The listing below has to be output exactly as given, less its pictures.

───── TASK INPUTS ─────

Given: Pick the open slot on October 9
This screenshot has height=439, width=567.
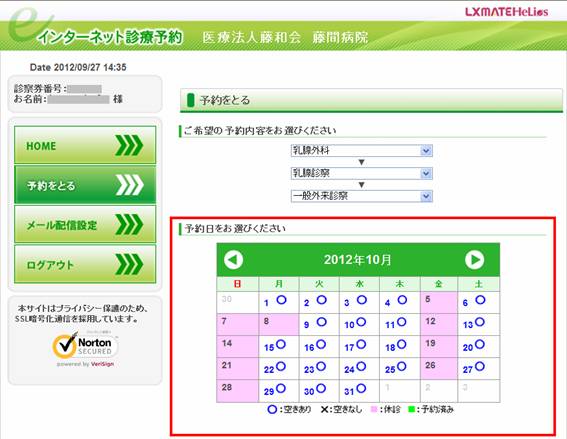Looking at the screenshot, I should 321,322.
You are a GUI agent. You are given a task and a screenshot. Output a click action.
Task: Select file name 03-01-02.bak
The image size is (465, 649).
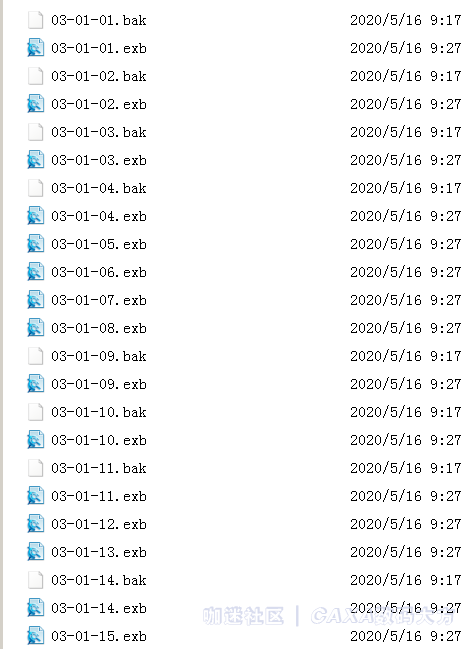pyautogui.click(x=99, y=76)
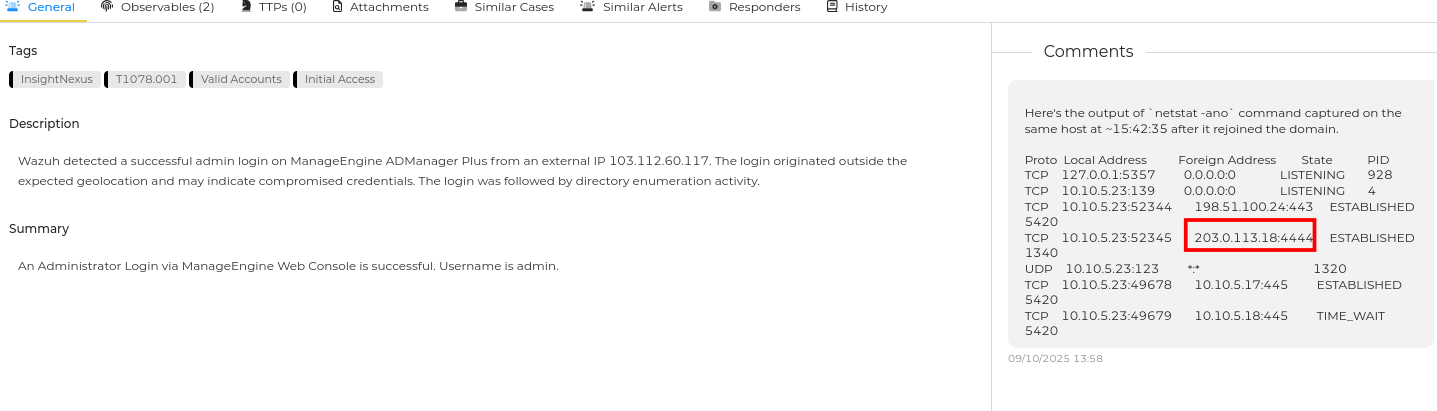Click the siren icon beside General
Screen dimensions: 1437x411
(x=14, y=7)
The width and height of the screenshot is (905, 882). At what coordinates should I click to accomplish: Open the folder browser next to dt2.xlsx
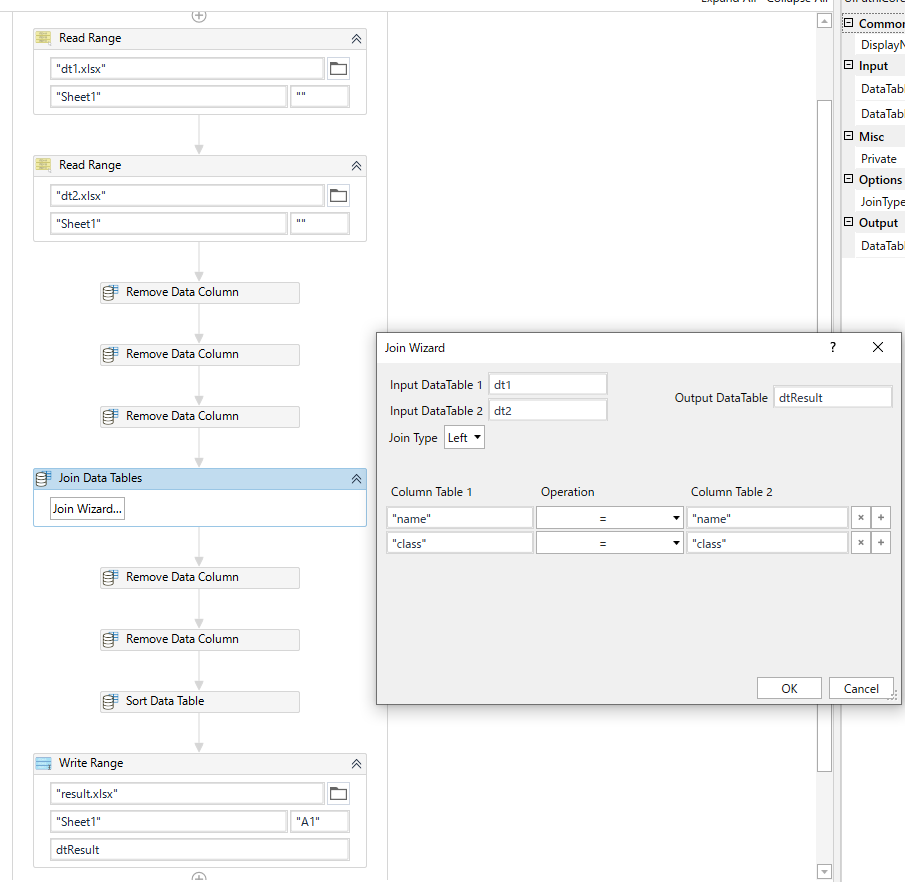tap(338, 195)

─────

**ANSWER TO THIS TASK:**
Given: Pick the open slot on October 9
This screenshot has height=439, width=567.
Looking at the screenshot, I should 321,322.
You are a GUI agent. You are given a task and a screenshot. Output a click action.
Task: Select file name 03-01-02.bak
The image size is (465, 649).
pyautogui.click(x=99, y=76)
Click the siren icon beside General
Screen dimensions: 1437x411
(x=14, y=7)
The width and height of the screenshot is (905, 882). At what coordinates should I click to accomplish: Open the folder browser next to dt2.xlsx
tap(338, 195)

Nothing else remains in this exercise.